How to talk to someone who doesn't trust AI
If you’re like us, you spend a lot of time thinking about AI — both in the context of your work and also in how it can improve your personal life. What that means is that you probably also think about what form factors AI products will take — and you probably have opinions about whether open LLMs are a good idea. If you’re like us, most of your coworkers and your friends are also excited about Llama-3. What that means is that if you’re like us, you live in a bit of a bubble.
At RunLLM, we spend a lot of our time now talking to people who don’t live in this bubble. These are almost all very technical people, but surprisingly most of these people don’t yet trust AI-powered tools as a category. They’re skeptical of how valuable the technology will be and whether LLMs will be valuable for their workflows.
Naturally, we disagree! But in order to convince people otherwise, we have to understand why they think what they think. Of course, every reason doesn’t apply to every person — and there are definitely more reasons than we cover here — but these are the biggest trends we’ve noticed.
“It’s a great demo, but it doesn’t actually work.” This is one of the most common reasons — and there are some good reasons for the skepticism. Usually, this opinion is driven by an understanding of pre-LLM machine learning techniques, where models were narrowly trained to accomplish a particular task rather than to be general-purpose. Relying on those priors, it seems unlikely that an LLM really can coherently speak on a wide variety of topics, especially when given good data. Most often, this also means that the person hasn’t spent the time to push the bounds of the models themselves and to understand what they are or aren’t capable of.
Counterargument: The first barrier is to get these folks to try using an LLM — any LLM, but probably ChatGPT. Almost always, they’ll be pleasantly surprised by what it can do. Everything from the fact that it can recite random general knowledge to the fact that it can tell you when you’re wrong gives them a sense of what LLMs can accomplish. The goal is to get them to experiment with what’s possible.

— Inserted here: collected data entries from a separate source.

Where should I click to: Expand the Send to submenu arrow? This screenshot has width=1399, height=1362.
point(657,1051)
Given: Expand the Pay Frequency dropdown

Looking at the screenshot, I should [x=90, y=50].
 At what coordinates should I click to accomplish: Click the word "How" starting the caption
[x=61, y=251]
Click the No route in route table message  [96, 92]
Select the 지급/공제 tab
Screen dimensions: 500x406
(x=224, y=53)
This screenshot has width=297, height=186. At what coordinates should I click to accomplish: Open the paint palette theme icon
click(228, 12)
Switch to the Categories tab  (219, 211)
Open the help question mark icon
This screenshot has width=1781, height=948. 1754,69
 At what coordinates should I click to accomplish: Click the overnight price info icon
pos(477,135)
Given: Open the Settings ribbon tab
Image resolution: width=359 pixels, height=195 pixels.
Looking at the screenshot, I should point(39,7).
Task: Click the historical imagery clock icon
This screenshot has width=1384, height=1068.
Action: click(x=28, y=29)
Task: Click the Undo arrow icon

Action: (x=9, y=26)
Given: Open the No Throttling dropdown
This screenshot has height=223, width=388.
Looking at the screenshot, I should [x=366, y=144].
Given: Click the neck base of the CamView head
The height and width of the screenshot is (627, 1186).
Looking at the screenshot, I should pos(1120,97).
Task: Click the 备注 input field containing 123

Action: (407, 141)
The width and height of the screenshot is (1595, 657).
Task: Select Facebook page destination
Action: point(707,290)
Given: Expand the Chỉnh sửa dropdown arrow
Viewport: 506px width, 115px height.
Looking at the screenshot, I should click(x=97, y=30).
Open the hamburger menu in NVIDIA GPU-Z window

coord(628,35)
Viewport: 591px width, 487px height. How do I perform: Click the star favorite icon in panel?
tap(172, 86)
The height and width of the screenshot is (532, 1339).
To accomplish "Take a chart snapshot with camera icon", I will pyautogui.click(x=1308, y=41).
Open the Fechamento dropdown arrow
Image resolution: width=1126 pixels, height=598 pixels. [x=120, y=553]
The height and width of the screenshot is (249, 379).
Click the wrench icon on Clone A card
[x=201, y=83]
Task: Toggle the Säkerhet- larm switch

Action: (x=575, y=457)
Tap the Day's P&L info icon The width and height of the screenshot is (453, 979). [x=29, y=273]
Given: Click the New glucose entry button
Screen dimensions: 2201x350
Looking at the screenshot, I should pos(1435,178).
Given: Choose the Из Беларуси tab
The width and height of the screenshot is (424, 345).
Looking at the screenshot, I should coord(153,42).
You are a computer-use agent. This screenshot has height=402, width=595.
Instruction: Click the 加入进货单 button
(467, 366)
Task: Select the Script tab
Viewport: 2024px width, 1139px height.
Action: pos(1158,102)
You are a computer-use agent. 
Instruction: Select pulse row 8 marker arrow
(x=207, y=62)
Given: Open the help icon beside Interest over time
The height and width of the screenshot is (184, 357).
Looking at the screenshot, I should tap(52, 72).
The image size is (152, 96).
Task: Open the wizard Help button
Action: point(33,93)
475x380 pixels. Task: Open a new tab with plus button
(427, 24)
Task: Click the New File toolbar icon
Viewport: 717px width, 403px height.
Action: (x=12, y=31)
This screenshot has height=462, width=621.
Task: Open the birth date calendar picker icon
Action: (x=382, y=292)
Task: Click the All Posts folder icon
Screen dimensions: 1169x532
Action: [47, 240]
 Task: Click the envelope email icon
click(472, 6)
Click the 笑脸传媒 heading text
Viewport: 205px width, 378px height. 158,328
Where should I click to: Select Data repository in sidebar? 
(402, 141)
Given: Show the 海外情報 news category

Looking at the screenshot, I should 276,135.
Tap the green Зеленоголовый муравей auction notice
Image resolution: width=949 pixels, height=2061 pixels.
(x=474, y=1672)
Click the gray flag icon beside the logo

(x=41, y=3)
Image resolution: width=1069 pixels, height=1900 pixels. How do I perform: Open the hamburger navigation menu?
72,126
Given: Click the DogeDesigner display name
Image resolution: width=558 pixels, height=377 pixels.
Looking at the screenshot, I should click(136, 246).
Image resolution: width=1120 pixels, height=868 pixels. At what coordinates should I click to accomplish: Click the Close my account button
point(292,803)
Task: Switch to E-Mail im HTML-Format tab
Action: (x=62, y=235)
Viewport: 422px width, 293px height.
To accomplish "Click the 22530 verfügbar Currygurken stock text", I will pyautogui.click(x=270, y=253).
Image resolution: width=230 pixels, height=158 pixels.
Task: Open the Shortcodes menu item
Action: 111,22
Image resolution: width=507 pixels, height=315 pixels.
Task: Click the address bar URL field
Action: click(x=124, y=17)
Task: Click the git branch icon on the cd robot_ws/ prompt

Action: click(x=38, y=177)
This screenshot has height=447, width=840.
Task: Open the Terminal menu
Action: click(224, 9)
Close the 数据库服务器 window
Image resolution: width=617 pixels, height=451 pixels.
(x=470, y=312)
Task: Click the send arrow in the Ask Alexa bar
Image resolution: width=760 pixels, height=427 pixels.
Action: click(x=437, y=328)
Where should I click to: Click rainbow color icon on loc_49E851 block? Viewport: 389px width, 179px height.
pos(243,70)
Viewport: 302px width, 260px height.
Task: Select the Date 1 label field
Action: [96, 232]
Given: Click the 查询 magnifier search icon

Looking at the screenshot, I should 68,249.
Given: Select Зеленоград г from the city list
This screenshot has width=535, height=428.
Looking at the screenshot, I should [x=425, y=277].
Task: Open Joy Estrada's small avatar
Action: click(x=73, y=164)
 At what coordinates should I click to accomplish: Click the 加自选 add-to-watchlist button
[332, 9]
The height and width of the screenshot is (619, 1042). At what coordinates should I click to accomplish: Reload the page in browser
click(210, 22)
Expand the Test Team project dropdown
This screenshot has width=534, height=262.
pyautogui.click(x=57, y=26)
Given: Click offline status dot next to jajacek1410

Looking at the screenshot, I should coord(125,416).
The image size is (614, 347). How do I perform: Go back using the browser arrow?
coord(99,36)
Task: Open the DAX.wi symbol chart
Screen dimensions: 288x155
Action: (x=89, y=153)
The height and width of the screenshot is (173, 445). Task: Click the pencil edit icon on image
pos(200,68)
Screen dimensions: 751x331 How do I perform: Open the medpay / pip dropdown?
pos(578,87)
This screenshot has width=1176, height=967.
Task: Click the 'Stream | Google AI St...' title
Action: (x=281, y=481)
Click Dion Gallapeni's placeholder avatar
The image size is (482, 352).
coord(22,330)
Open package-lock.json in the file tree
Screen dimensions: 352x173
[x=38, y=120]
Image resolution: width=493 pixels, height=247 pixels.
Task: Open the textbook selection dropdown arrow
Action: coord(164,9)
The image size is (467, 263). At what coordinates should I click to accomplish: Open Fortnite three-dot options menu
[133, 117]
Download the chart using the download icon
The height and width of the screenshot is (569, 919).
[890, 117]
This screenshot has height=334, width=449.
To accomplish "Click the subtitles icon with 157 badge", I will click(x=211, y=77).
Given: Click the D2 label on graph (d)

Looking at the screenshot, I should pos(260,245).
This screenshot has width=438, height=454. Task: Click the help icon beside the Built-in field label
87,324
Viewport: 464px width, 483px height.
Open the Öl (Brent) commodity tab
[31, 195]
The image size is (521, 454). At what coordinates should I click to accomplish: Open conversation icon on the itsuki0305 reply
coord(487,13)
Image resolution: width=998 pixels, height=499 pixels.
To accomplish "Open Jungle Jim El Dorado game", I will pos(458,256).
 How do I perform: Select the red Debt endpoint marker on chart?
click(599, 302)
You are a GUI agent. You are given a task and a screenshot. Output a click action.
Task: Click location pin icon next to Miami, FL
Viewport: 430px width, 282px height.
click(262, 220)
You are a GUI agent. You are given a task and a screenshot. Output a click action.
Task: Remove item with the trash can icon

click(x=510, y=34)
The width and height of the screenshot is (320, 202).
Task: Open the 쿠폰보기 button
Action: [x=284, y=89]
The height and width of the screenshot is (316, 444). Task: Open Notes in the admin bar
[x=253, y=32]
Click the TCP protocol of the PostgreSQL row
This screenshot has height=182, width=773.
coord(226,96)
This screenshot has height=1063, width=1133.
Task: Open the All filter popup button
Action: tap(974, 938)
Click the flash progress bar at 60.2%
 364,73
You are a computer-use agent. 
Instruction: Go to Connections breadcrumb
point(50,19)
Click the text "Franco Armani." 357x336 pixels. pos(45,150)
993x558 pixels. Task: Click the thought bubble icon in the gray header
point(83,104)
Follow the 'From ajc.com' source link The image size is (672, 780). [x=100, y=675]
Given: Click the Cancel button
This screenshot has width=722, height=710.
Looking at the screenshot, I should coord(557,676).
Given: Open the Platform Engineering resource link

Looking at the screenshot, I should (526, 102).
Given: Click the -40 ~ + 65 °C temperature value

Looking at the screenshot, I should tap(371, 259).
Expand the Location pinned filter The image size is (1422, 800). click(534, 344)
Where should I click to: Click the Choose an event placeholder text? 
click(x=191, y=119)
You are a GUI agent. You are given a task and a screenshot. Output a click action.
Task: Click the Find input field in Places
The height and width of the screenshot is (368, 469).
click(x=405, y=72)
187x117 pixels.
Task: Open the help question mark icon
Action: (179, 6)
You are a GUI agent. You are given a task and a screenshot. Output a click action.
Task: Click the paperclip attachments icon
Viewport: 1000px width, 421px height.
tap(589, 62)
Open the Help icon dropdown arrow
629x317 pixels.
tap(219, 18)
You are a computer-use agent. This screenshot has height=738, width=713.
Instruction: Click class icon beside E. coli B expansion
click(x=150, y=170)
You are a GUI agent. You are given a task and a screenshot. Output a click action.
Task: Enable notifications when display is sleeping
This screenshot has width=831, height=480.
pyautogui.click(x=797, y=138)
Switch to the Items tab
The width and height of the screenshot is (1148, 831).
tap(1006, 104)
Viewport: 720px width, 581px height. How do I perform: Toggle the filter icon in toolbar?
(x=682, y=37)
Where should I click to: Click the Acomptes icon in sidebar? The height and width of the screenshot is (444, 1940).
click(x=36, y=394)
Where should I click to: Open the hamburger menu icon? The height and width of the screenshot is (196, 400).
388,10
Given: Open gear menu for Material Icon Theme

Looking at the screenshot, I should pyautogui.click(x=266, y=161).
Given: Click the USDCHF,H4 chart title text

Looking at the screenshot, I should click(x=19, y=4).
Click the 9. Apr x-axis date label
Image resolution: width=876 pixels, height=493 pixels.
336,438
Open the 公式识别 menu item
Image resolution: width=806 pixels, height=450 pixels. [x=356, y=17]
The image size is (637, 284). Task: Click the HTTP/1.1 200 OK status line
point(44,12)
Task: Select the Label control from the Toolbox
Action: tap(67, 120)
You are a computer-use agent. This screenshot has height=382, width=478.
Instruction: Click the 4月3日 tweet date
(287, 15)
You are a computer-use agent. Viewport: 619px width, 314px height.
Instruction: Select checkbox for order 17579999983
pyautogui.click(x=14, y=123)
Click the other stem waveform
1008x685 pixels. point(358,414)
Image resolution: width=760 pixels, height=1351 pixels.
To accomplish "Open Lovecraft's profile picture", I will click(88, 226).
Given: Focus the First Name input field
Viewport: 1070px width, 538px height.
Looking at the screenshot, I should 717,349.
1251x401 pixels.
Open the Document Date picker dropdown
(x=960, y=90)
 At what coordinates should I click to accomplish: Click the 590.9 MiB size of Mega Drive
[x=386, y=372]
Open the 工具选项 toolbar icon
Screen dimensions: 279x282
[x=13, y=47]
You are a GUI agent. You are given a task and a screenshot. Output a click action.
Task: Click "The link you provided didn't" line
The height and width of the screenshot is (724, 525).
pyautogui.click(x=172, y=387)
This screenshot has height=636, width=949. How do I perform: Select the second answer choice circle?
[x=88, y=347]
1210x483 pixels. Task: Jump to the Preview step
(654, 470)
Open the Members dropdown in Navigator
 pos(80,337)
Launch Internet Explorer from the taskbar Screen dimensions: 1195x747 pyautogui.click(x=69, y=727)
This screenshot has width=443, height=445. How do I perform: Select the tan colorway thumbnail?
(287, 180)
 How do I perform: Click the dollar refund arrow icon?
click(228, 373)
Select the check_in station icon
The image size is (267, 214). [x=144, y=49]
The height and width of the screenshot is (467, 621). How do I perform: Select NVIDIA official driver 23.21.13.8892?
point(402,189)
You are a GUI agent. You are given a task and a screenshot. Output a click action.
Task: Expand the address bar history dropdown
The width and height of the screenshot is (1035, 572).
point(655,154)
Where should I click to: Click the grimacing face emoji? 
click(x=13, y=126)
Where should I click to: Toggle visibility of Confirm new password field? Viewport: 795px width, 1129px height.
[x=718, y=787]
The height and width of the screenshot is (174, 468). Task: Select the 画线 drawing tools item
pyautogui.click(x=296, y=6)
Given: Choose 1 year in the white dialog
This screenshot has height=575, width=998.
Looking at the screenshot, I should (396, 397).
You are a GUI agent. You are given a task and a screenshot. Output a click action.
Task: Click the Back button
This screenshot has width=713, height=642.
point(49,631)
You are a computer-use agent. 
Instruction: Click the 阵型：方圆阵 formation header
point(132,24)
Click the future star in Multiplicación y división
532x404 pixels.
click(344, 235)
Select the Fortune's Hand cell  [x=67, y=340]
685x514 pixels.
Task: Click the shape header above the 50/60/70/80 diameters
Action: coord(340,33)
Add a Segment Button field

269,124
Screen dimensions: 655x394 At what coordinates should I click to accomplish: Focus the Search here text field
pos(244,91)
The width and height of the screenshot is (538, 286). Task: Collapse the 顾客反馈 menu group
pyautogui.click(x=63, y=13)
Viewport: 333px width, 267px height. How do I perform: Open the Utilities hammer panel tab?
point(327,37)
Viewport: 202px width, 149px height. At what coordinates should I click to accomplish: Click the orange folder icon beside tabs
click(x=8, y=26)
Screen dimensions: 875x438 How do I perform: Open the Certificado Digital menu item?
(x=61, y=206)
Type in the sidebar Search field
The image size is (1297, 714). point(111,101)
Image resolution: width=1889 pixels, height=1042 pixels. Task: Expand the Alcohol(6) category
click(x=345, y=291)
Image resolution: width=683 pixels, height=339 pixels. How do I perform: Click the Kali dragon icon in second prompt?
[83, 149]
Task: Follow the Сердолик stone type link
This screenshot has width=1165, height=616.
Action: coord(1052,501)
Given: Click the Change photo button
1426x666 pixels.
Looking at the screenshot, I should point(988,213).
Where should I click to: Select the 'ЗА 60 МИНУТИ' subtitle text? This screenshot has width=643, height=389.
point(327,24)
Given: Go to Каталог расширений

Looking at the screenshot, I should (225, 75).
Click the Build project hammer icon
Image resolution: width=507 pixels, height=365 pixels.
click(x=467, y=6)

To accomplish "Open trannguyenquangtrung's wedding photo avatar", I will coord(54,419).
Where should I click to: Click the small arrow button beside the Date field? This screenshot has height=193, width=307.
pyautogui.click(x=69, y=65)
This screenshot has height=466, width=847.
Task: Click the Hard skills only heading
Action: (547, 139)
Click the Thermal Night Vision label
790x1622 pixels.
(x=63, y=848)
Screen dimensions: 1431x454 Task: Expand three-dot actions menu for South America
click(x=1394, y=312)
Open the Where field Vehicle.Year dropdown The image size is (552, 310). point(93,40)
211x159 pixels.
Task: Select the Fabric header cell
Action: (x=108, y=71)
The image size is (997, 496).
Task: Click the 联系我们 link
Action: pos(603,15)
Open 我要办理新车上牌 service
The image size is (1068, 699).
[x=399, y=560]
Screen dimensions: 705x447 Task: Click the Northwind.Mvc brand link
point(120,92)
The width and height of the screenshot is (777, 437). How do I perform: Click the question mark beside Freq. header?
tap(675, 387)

“Look, it can’t answer my question!” This is a common objection we hear from skeptics, especially in the context of evaluating our product. It’s usually meant as a gotcha. The skeptic is trying to prove that if the technology was all that it was cracked up to be, it should be able to deal with every question it sees — no matter how obscure or vague the question might be. Because it can’t answer this particular question that I concocted, then the whole AI must be empty hype.
Counterargument: This is a misunderstanding of the core technology. Of course, LLMs have limitations. Identifying one of them is not surprising, and we aren’t here to defend every mistake LLMs make. This is sort of like pointing at Salesforce and complaining, “It didn’t close my deal for me!”
In fact, when we build good LLM products, we account for these shortcomings, and we put guardrails on the application — the fact that an LLM gracefully bows out of answering a question is much better than if it were to hallucinate. Nonetheless, at the end of the day, models are probabilistic tools that will occasionally miss and make mistakes. Just like a human, one mistake doesn’t reduce the value of the other work an LLM can do.
“Every response from a chatbot looks the same.” This critique usually comes later, and we have to admit that there’s some validity to it. It’s easy to tell if an LLM gets the first president of the US wrong, but once you get into more nuanced topics, it’s genuinely difficult to know whether the nuances of the LLM’s response are real facts or hallucinated nonsense. This is exacerbated by the fact that most LLMs are extremely verbose. Most of the words in the response look more or less the same, so how are you supposed to know the difference?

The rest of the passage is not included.